Impact sur le secteur technologique
La chute d'Oracle a entraîné d'autres valeurs technologiques liées à l'IA dans son sillage. Nvidia et AMD ont chacun reculé d'environ 1 %, tandis que le fournisseur cloud CoreWeave a perdu plus de 3 %. Ces mouvements reflètent les inquiétudes croissantes des investisseurs quant à la soutenabilité des investissements massifs dans l'infrastructure IA.
Ce qu'il faut retenir
- Chiffre d'affaires : 16,06 milliards de dollars (+14 %), sous les attentes
- BPA ajusté : 2,26 dollars (+54 %), au-dessus des attentes
- Carnet de commandes : 523 milliards de dollars (+438 %)

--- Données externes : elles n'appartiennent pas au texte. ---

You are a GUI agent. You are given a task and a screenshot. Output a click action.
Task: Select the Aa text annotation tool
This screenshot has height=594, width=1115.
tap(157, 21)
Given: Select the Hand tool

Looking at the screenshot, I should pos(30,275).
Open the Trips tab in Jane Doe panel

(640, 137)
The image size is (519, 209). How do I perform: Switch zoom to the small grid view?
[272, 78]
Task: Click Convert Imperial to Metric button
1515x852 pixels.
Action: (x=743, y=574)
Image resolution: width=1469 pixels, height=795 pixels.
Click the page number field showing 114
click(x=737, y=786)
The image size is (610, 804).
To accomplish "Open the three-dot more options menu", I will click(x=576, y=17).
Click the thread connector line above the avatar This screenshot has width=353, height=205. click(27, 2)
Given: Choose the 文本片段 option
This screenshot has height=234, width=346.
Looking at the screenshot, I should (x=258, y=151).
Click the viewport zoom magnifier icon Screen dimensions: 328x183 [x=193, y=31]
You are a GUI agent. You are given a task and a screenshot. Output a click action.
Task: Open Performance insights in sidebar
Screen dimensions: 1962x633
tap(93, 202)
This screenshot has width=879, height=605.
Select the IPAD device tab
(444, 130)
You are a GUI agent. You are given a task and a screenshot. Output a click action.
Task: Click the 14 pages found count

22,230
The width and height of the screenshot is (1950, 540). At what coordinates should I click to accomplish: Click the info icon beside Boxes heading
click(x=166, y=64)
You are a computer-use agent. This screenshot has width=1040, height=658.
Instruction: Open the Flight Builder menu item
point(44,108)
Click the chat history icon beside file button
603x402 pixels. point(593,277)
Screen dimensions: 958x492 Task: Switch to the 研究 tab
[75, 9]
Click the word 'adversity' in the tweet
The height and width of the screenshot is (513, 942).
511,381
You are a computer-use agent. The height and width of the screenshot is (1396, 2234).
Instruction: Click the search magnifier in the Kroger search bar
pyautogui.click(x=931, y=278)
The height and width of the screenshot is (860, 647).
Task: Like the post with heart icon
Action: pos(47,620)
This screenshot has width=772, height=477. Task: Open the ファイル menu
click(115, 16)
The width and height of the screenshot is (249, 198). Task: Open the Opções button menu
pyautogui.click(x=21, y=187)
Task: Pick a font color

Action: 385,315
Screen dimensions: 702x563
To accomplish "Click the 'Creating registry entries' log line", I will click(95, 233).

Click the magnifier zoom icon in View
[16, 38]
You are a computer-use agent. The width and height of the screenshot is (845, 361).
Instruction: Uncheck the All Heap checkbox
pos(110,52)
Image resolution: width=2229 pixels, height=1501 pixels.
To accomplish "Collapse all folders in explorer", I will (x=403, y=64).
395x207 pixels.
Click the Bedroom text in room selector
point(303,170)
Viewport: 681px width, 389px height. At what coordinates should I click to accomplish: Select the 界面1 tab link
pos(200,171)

- CapEx prévu : 50 milliards de dollars pour FY2026
- Free cash flow : -10 milliards de dollars
- Ratio dette/capitaux propres : 500 %
Oracle se trouve à un moment charnière de son histoire. Le pari sur l'intelligence artificielle génère une demande sans précédent, mais le financement de cette expansion suscite des interrogations légitimes. Les prochains trimestres seront déterminants pour savoir si la stratégie des nouveaux dirigeants permettra de transformer ces engagements colossaux en croissance rentable.